The consensus that elected Rudd Labor in 2007 has collapsed. That is proved by the demise of the ALP primary vote. Australia today is a divided polity rent with four profound divisions.
First, an alienated corporate sector openly challenges Gillard Labor which it mistrusts; witness the new Business Council of Australia chief, Tony Shepherd, calling for urgent revision of the industrial laws and hostility from small business to myriad policies, notably having to finance most of Labor's lift in the super levy from 9 per cent to 12 per cent. The rift between Labor and corporate Australia seems unbridgeable.
Second, Labor's institutional ties to the trade union movement constitute a policy and political negative only guaranteed to grow more serious and more obvious to the public. As trade union private sector coverage falls to about 15 per cent, union pressure on Labor policy becomes more overt and damaging. The ACTU has no strategy of governing in partnership with Labor but operates as a privileged interest group, alienating majority opinion and weakening Labor's reform credentials.

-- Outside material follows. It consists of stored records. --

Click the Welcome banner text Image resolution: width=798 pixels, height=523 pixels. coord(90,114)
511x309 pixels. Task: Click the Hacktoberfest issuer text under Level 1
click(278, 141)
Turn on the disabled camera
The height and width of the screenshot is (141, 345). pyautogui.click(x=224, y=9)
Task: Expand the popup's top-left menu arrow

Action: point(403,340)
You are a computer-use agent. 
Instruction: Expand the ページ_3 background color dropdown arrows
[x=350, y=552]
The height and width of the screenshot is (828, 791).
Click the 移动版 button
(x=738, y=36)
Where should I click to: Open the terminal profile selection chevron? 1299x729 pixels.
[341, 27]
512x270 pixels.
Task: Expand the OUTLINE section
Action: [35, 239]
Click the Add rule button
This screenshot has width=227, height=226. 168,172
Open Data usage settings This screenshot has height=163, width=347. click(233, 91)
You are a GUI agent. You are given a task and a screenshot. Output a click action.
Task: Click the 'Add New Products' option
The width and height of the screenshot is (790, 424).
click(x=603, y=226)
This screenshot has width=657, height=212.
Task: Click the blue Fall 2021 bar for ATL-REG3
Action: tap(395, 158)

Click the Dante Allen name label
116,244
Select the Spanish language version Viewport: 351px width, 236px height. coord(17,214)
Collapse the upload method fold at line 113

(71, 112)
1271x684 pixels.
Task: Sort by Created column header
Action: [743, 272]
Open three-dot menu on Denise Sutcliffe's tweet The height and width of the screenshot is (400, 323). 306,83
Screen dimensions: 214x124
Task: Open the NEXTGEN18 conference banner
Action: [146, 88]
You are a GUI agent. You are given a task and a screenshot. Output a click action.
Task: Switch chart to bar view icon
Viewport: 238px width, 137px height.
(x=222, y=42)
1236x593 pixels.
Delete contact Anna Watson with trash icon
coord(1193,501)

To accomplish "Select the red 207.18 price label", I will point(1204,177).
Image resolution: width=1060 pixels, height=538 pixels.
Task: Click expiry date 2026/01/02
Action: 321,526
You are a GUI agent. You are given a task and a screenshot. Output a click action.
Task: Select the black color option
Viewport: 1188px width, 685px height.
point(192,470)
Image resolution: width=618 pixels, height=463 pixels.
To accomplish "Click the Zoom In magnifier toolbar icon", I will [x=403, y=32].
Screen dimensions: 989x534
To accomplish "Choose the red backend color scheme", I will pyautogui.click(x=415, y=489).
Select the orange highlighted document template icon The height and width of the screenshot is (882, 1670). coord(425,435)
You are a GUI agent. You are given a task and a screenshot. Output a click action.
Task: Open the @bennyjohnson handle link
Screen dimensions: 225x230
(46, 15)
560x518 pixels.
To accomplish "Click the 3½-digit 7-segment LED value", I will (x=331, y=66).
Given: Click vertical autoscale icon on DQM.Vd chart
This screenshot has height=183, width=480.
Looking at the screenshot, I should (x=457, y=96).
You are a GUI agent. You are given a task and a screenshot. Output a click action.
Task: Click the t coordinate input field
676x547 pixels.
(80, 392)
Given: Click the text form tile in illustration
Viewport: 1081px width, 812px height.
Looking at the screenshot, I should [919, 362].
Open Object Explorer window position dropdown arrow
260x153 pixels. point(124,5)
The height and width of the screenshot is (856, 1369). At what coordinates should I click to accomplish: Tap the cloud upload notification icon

Third, progressive politics in Australia is fatally divided long-term between Labor and the Greens. Gillard's formal association with the Greens has poisoned attitudes towards Labor across much of the nation. Labor has no strategy for fighting on two fronts against the Coalition and the Greens. The instincts of senior ministers to distance Labor from the Greens are correct but hard to implement. Greens leader Bob Brown has wedged Labor -- he is perceived as winning concessions from Labor yet able to denigrate Gillard when their policies collide. There is no sign of the Green primary vote falling away.
The consequence is Labor remains trapped in the contracted political centre ground.
Fourth, Labor is bedevilled by policy and delivery failures. There will be no easy relief from its reputation for incompetence. Witness the flaws in its mining tax, the problems in its three-year fixed-price carbon scheme with the rest of the Western world in retreat on this front and the monthly arrival of 600 boatpeople demonstrating that Labor cannot control Australia's borders.
Such points qualify the false optimism that a full-term parliament means the pendulum naturally returns to Labor. Gillard, however, has won a better chance for recovery. This is because Abbott's failure to procure an election must drive a tactical rethink within the Coalition. The truth is Abbott's early election obsession had become a disease. The polls, however, reveal his success and his new challenge is not reinvention. It is about offering more hope, engaging in constructive policy debate and limiting the Dr No image.
Labor knows how much damage Abbott has done to its standing. Given Labor's vulnerabilities its survival strategy during the next two years depends on ruining Abbott. That is the only road back. It is the chance Labor has won for itself.